You should request an extension if all three of the following apply, you are a U.S. citizen or resident alien, you expect to meet either the bona fide residence test or the physical presence test, but not until after your tax return is due, and your tax home is in a foreign country (or countries) throughout your period of bona fide residence or physical presence, whichever applies.
Generally, if you are granted an extension, it will be to 30 days beyond the date on which you can reasonably expect to qualify under either the bona fide residence test or the physical presence test. However, if you have moving expenses that are for services performed in 2 years, you may be granted an extension to 90 days beyond the close of the year following the year of first arrival in the foreign country.
To obtain an extension, you should file Form 2350 (PDF) with the Internal Revenue Service office specified in the the instructions for Form 2350.
You must file Form 2350 by the due date for filing your return. Generally, if both your tax home and your abode are outside the United States and Puerto Rico on the regular due date of your return and you file on a calendar year basis, the due date for filing your return is June 15. Thank you for using this service.
That said, JETs have gotten by just fine filing either form. The 4868 is much easier to fill out, though.
I'm seeking clarification for something that may mess with more JETs this year than usual thanks to the Tohoku-Kanto Disaster. It's my understanding that US JETs who are in the US for 26 days or more in one 12 month period cannot use the foreign income exclusion form 2555-EZ. Are they still able to file using the standard 2555 form? Or must they then pay taxes on their Japanese income? This has the potential to affect any JETs who returned to their home countries in the wake of the disaster.

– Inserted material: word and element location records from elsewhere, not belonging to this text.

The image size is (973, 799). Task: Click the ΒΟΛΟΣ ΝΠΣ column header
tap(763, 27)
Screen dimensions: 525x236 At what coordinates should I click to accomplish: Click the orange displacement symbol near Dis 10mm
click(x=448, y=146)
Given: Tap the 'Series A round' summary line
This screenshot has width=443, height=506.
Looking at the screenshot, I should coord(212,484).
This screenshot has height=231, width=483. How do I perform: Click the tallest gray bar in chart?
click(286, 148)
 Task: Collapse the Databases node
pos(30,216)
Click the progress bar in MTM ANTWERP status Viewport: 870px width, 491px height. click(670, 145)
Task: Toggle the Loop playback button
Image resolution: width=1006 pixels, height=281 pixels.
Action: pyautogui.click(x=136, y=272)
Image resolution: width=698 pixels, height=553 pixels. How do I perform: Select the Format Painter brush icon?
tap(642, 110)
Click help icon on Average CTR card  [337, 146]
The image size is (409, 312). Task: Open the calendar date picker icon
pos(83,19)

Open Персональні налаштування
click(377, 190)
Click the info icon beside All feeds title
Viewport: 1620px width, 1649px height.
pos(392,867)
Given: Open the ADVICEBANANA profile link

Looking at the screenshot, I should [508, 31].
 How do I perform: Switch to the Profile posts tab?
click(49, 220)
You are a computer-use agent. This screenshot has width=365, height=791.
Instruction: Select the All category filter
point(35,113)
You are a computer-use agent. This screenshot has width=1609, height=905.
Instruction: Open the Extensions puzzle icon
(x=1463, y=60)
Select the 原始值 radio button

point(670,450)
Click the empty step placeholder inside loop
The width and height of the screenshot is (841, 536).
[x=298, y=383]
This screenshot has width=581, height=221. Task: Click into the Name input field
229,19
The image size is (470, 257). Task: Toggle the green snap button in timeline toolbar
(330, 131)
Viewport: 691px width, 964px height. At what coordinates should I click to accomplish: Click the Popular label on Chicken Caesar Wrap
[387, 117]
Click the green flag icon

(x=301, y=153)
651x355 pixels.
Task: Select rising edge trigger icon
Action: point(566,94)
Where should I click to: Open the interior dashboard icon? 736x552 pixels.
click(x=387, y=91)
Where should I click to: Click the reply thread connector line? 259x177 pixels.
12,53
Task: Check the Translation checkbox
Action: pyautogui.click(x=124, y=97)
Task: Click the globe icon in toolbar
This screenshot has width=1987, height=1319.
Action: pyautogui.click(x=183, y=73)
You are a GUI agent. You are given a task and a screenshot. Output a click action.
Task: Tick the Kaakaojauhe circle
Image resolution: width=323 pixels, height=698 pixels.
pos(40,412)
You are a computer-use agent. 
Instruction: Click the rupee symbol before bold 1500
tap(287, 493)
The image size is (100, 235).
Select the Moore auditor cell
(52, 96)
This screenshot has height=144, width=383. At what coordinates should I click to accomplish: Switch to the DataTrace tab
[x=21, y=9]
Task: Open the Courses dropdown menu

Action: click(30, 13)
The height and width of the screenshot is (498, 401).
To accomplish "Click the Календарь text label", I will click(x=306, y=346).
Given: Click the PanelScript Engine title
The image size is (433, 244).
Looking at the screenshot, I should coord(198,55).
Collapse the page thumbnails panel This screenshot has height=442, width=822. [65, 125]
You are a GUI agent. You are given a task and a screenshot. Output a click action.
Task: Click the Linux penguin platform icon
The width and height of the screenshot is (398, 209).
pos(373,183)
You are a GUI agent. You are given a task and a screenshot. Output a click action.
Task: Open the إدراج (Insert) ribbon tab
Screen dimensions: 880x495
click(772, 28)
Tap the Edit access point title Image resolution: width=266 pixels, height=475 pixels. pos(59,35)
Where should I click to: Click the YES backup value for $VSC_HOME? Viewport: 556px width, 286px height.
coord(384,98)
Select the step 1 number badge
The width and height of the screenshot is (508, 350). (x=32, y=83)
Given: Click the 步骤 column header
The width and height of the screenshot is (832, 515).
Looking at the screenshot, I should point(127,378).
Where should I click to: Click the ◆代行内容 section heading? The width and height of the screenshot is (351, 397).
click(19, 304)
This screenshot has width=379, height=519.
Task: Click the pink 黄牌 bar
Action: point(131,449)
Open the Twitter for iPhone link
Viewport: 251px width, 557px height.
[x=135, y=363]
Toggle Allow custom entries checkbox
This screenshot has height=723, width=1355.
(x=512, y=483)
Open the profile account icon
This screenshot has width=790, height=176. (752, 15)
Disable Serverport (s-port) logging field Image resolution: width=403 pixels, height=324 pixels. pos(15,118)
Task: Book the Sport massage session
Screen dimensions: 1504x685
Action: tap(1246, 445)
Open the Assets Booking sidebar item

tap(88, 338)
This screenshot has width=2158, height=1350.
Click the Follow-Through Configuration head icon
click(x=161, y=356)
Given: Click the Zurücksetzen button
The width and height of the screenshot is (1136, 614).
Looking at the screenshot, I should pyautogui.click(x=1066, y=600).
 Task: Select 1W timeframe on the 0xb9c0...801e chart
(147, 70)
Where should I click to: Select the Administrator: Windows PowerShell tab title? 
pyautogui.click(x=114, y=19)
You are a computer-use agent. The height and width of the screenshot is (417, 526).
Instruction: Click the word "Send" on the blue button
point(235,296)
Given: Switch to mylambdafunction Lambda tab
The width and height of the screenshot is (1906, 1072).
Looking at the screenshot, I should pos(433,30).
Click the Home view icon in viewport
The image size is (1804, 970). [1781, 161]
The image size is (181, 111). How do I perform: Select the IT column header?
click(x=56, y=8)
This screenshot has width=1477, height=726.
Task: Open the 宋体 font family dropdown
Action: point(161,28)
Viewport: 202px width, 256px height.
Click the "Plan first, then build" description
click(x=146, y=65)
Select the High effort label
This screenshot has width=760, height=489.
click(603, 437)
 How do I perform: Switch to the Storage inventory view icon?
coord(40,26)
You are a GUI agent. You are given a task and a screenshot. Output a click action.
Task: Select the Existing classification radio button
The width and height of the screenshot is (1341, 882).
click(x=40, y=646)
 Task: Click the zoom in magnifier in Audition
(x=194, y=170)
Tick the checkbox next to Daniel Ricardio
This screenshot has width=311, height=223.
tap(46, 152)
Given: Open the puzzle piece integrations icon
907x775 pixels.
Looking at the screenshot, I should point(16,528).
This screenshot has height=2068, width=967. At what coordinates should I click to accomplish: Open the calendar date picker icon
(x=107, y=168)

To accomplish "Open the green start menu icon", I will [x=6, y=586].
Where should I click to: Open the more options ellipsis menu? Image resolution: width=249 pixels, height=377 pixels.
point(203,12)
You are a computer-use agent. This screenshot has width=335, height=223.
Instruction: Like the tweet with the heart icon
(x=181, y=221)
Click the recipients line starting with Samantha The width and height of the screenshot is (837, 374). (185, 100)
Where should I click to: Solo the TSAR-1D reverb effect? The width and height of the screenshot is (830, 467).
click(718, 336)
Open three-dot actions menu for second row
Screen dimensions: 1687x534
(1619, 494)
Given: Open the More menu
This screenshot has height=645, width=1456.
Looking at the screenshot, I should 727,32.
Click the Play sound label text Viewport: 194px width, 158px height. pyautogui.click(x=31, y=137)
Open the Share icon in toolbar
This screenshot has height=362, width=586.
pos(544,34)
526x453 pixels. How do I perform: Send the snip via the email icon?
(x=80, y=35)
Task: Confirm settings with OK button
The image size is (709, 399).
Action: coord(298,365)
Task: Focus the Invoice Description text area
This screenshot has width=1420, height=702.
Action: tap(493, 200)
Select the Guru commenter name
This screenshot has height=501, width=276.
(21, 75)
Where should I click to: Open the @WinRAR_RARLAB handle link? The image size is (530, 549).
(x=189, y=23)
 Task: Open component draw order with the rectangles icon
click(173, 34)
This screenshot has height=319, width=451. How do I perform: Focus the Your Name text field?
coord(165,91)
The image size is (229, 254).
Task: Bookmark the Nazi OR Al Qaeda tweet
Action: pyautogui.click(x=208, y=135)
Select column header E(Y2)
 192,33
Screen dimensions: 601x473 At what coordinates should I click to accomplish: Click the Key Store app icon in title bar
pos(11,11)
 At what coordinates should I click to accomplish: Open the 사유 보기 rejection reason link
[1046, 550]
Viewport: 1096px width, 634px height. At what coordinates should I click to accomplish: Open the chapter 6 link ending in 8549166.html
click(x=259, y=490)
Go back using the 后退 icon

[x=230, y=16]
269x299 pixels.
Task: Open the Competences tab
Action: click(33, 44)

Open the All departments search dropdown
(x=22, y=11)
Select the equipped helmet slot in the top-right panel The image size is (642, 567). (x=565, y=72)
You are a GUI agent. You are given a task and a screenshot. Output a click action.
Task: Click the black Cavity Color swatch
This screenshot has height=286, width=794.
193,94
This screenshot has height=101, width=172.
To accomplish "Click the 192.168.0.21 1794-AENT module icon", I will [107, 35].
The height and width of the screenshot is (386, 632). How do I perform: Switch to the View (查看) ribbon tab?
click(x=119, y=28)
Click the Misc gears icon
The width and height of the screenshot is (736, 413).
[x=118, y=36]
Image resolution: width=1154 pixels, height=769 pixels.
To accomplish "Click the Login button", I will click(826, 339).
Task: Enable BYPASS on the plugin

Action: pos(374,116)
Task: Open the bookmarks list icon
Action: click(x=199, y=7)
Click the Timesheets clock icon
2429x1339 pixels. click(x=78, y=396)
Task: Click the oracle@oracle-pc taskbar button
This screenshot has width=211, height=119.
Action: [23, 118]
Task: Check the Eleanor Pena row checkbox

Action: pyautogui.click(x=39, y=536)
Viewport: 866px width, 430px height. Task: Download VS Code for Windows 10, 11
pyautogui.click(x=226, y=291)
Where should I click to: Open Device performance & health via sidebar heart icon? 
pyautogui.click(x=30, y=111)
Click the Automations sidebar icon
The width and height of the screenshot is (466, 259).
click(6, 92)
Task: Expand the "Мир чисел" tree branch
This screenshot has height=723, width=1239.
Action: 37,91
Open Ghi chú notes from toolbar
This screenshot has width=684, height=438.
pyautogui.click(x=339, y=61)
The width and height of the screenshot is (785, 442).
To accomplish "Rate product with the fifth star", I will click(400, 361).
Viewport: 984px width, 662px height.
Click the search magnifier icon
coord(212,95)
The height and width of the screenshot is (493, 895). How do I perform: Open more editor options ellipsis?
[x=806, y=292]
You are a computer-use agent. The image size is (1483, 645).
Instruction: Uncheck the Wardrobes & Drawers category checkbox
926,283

In order to pass the Form 2555-EZ Physical Presence Test, you have to be outside the US for at least 330 full days either during the tax year in question or during a 12-month period starting or ending in the tax year. The or during a 12-month period starting or ending in the tax year
stipulation is what allows all first-year JETs to have their income excluded even though they weren't residing overseas for the whole tax year. But this can work for 2nd-5th year JETs who made several or longer trips home during the year. Let's say you made two trips home during 2010, August 1-25 and December 15-31. This means you would have spent 42 days in the US (365-42=323 days) and would not qualify for the exemption if it were based on the entire 2010 year. What you'd need to do is enter dates on Line 2b of the 2555-EZ to give you a 12-month period starting or ending in 2010 during which you were outside the US for 330 or more full days. In this case, you could use December 15, 2009-December 14, 2010. This would give you 340 days outside the US during a 12-month period. This does decrees the amount of your foreign earned income exclusion on Part IV of the form, but as long as a sufficient portion of the 12-month period you use on Line 2b is in 2010 your exclusion will still be enough to cover one year of JET remuneration.